Predictive Analytics

The realms of advanced data analytics continues to grow and one interesting spot where it is taking root is in staffing for hospital emergency rooms

What once was done through experience and rules of thumb - like needing more trauma staff on hand for 4th of July fireworks accidents has given way to a more data-driven approach that lets ERs ensure they have the staff they need. 

Predictive analytics tools recognize that data models can better project probabilities and give more accurate information - and not just for hospital staffing. 

Our data scientists, analysts, and strategist use both traditional statistical techniques and more advanced predictive algorithms for predictive analysis to determine the likelihood of future results.

These tools allow our team to work with large amounts of data to find valuable links between causes and consequences, and to make well-founded predictions about currently unavailable data. 

Predictive analysis is closely linked to a number of other major data technologies, including machine learning, artificial intelligence (AI), data mining and prescriptive analysis.

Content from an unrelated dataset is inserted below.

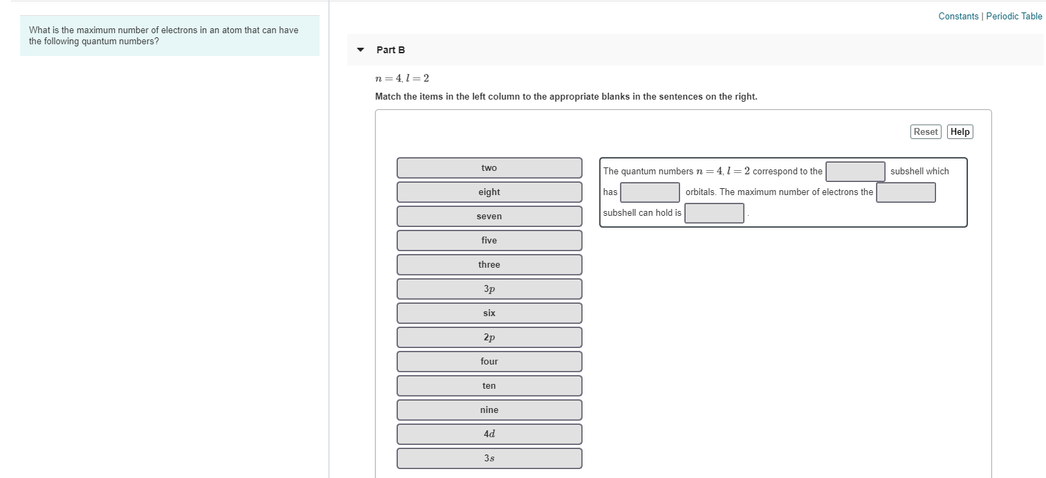This screenshot has height=478, width=1046.
Task: Select the "six" answer tile
Action: [x=489, y=313]
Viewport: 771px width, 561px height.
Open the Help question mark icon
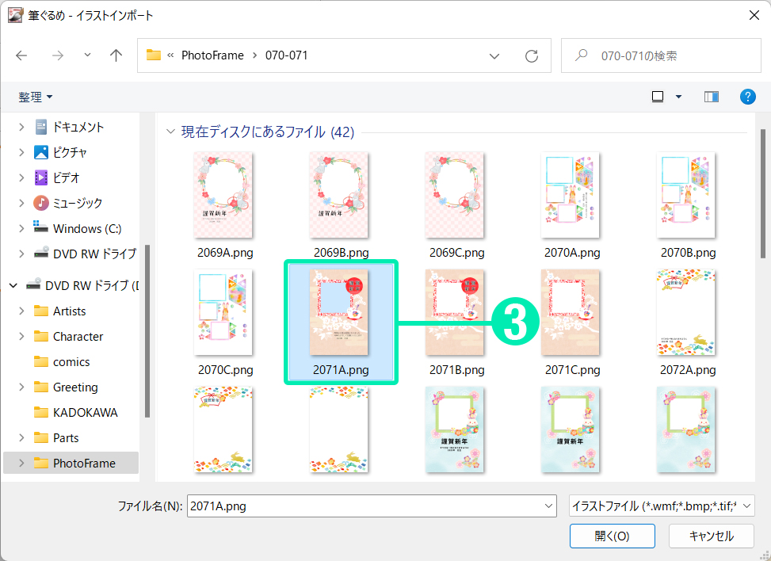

Unlike traditional analysts, when predictive analysis is used, it is not known in advance what data is important. 

This type of open-ended information seeking has led to some of our most impactful insights for clients. In once case, we analyzed the sales data for a restaurant chain. Using an advanced AI platform, we were able to see connections between sales activity at specific times of the day and other data points that would have never come to light otherwise. This allowed our team to focus on some interesting behaviors that customers in certain market segments had specifically when they went to the restaurant at lunch. 

In this way, predictive analysis is based on the same or similar methods used in more traditional data analysis, but it adds various forms of machine learning and statistical modeling to detect potential patterns and hidden causes in the raw information. 

Predictive analysis always begins with a business objective: to use data to reduce waste, save time or reduce costs. When we open up the data and analyze it through the specific lens that each project needs, we drive finding insights that make CX and Brand strategy even more valuable.